— Нет, — Торковский отрывает голову от бумаг. Смотрит на меня. — Что случилось? На тебе лица нет, — хмурится.
— Цензурных слов не хватит, чтобы всё описать! — подхожу к бару, в горле пересохло. Внутри меня аж колотит, настолько сильное потрясение. — Налью? — показываю на пузатую бутылку.
— Наливай, — ухмыляется друг. — И на мою долю не забудь плеснуть, — отшвыривает в сторону телефон. Марат тоже не в форме.
— Личное? — уточняю кивая на аппарат.
— Теперь уже нет, — произносит с горечью в голосе. — Я свободен! — ухмыляется не скрывая боли, которая разъедает его сердце. — Впервые в жизни влюбился и впервые в жизни остался ни с чем! — откидывается на спинку кресла.
— Поделишься? — наливаю янтарную жидкость по стаканам.
— Сейчас я не в том состоянии, чтобы об этом говорить, — залпом выпивает первую порцию.
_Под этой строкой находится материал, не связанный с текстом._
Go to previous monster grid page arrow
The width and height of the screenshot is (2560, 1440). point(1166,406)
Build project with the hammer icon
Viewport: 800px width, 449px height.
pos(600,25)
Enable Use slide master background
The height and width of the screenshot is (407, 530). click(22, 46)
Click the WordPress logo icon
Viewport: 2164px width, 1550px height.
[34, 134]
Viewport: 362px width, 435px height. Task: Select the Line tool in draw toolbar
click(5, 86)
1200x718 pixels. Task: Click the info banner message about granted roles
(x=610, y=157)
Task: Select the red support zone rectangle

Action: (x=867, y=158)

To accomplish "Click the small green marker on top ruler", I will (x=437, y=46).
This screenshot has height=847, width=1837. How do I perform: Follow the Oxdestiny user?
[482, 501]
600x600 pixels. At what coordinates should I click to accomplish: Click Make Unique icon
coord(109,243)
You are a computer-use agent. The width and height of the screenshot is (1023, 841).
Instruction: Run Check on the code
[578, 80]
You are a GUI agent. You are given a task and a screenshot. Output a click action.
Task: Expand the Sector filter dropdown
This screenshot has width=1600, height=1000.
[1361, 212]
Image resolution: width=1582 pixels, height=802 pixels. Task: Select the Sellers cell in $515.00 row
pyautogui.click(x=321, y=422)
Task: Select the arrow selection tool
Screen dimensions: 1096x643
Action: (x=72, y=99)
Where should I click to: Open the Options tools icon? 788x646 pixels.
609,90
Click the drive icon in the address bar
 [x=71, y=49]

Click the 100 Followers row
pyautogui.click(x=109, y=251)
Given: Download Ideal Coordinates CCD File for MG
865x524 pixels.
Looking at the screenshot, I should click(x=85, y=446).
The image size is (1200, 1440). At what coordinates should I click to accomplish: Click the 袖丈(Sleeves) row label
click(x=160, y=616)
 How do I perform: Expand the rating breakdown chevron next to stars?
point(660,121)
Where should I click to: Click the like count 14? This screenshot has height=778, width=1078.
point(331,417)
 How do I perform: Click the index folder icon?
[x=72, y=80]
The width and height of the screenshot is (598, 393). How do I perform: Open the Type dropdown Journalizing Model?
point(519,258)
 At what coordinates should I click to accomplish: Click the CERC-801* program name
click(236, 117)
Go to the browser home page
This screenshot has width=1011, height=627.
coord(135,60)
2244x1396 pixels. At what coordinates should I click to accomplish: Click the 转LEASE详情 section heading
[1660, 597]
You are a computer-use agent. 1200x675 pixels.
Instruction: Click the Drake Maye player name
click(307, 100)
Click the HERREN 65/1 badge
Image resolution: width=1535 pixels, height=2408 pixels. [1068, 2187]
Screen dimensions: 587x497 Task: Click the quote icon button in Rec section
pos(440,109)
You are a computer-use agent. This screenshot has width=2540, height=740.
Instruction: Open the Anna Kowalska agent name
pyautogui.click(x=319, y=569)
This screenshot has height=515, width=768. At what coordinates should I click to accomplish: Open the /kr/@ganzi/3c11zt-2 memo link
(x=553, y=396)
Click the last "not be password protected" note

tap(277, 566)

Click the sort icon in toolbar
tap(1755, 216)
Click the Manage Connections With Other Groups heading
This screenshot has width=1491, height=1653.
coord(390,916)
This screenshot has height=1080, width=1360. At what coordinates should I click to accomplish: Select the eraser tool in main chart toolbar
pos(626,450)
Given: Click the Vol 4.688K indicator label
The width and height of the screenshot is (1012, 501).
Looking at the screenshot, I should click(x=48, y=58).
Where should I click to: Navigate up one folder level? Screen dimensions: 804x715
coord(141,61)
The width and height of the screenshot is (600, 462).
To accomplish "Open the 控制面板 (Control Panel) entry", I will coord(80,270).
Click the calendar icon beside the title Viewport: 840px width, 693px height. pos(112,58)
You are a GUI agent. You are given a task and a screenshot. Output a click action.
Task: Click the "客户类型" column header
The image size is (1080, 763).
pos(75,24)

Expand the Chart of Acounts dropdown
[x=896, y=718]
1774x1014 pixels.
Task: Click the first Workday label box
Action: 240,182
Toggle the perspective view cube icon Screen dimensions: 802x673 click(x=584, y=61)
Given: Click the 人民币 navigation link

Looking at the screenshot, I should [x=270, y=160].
Ставит пустой стакан на стол. — Обновишь?
— Не сомневайся, — ухмыляюсь. Я прекрасно понимаю переживания друга. И как бы мне ни хотелось помочь, так же понимаю, что этого сделать сейчас не смогу. Торковский не станет изливать душу и открывать сердце, он сделан из другого теста. Такие люди всегда всё держат в себе.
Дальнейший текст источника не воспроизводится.